Una specie di partita doppia in cui al posto delle voci contabili del dare e dell’avere, ci sono attività produttive che chiudono e muoiono, economicamente parlando, contrapposte ad altre che, invece, nascono ed entrano nel tessuto economico di Altopascio con la speranza di rimanerci a lungo. Negli ultimi tempi, il saldo è comunque in pareggio sotto questo punto di vista. Scendiamo nel dettaglio.
Niente da fare per lo storico locale all’incrocio tra la Romea e via San Giuseppe, il ristorante cinese, o comunque di cucina orientale (l’ultima gestione aveva tentato di abbinare un bel pezzo di cibo asiatico, coinvolgendo anche le specialità giapponesi), che ha definitivamente gettato la spugna. Pur con proprietari diversi era stato uno dei primi in Lucchesia ad offrire piatti tipici del Paese del Dragone. Aveva anche ospitato iniziative simpatiche in occasione di certe ricorrenze italiane ma pure per il Capodanno cinese.
La congiuntura sfavorevole e la crisi hanno inciso, ma il colpo di grazia è arrivato attraverso Covid: all’inizio del 2020 tutto ciò che vagamente ricordava la Cina era visto con timore. Alla riapertura il locale non è riuscito a decollare. Diversi i posti di lavoro perduti, tutti però a livello familiare.
Saracinesche abbassate e mai più riaperte anche per lo storico ristorante "Del Porto", quasi al semaforo, dopo il passaggio a livello, arrivando da Lucca, nella zona dove anticamente sui fiumi del posto circolavano le barche fino a Livorno.
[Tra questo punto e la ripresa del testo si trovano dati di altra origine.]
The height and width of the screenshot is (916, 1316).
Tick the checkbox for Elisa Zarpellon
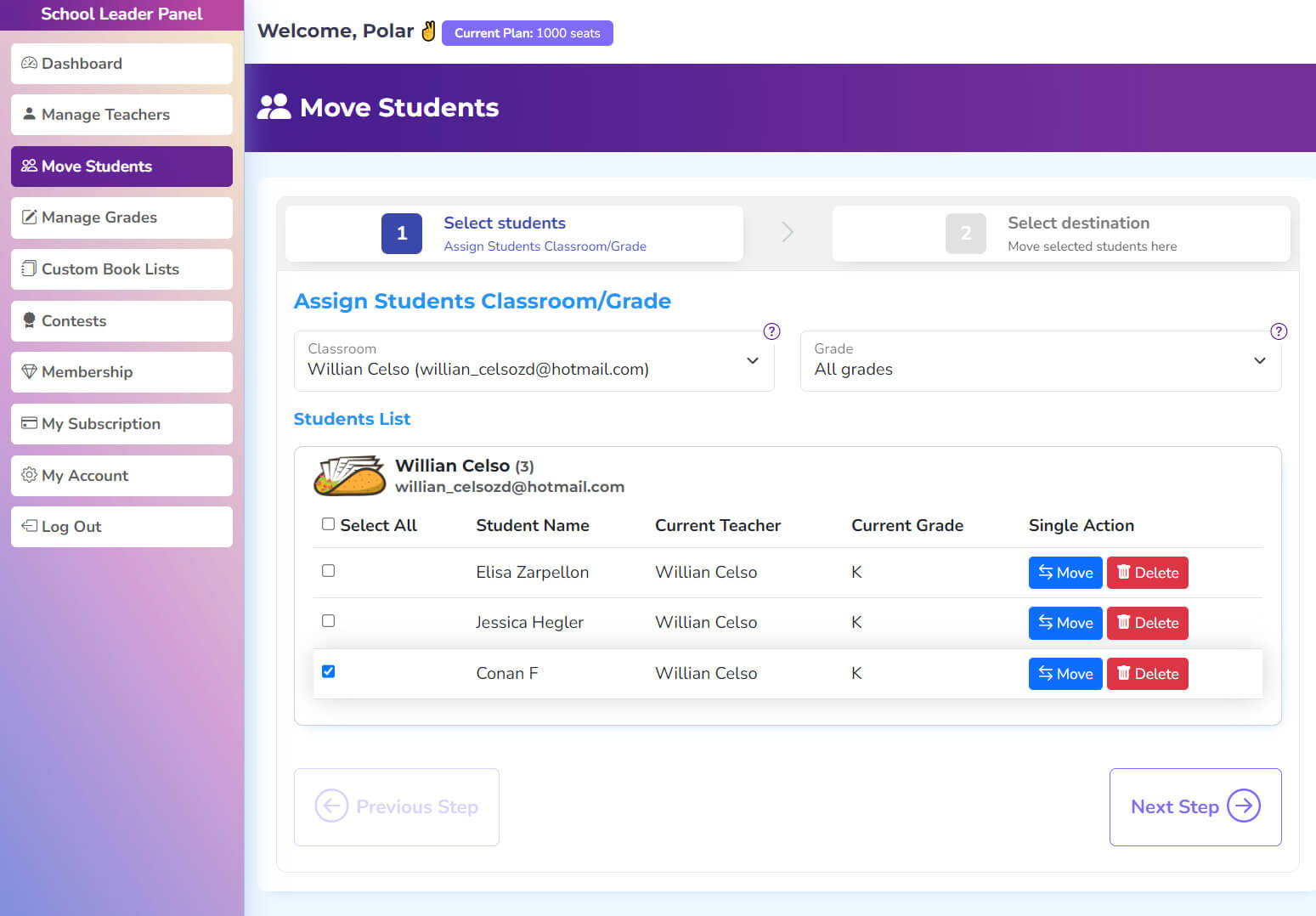pos(328,571)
Per decenni punto di riferimento dei camionisti. Cambiando settore, un negozio di animali ha detto basta in periferia. Al suo posto, se così possiamo dire, in via Valico, con altri gestori, ha da poco inaugurato una attività per gli amici a quattro zampe o esotici. Dopo mesi, inoltre, riapre il tempio del kebab in via Firenze. Mentre è già operativo un nuovo bar in via Gavinana.
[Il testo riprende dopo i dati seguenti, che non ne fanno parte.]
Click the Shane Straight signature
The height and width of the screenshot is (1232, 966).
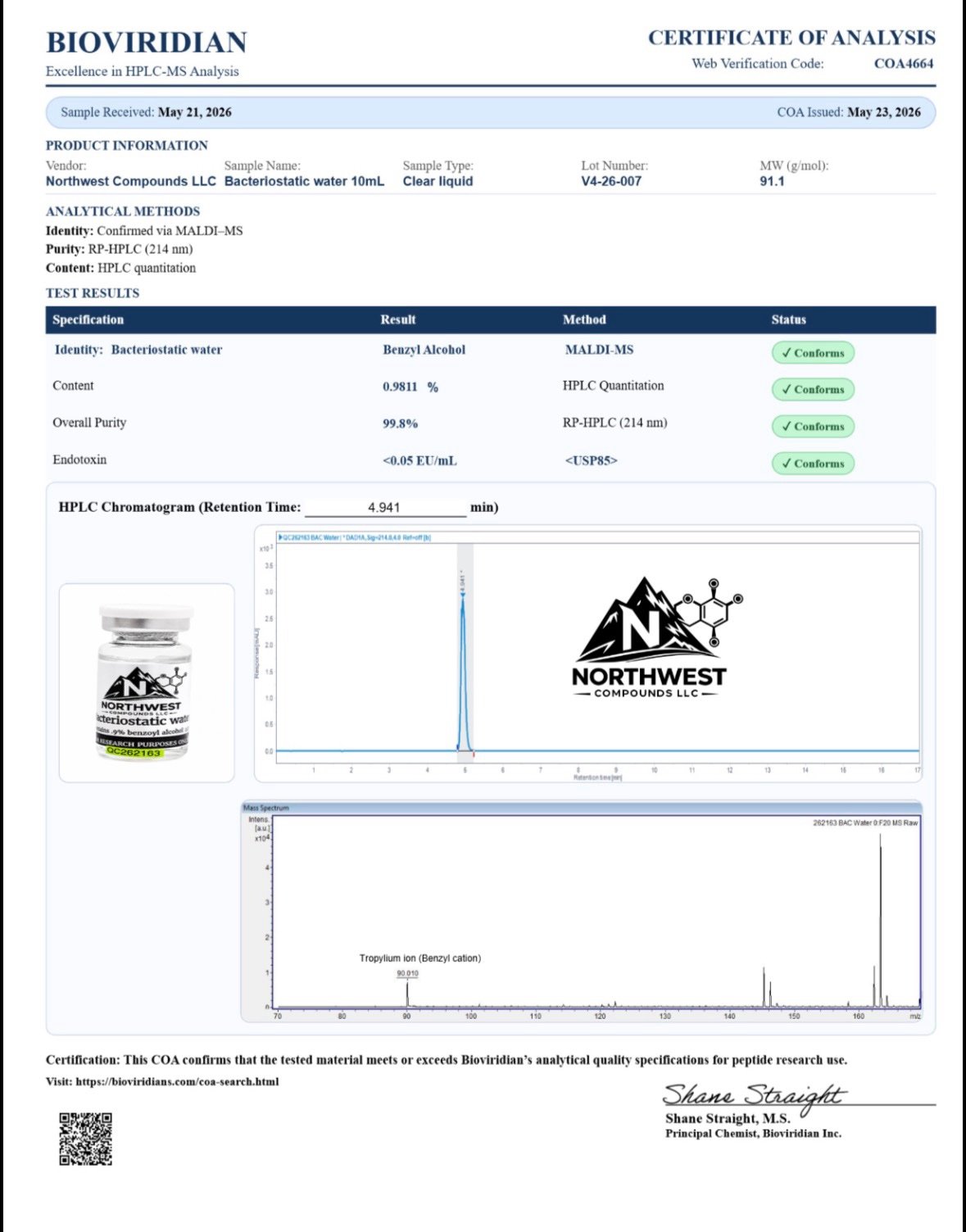752,1096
Altopascio rimane comunque appetibile, con l’autostrada, la stazione ferroviaria, infrastrutture fondamentali. Con il piano operativo comunale vi sarà la definizione urbanistica delle aree industriali, così da garantire uno sviluppo imprenditoriale certo e sicuro alle imprese che già esistono e a quelle che decideranno di investire sul territorio, magari riducendo il consumo di suolo. In che modo? Sfruttando il recupero dell’esistente, operando una certa ricucitura urbanistica, senza dispersioni.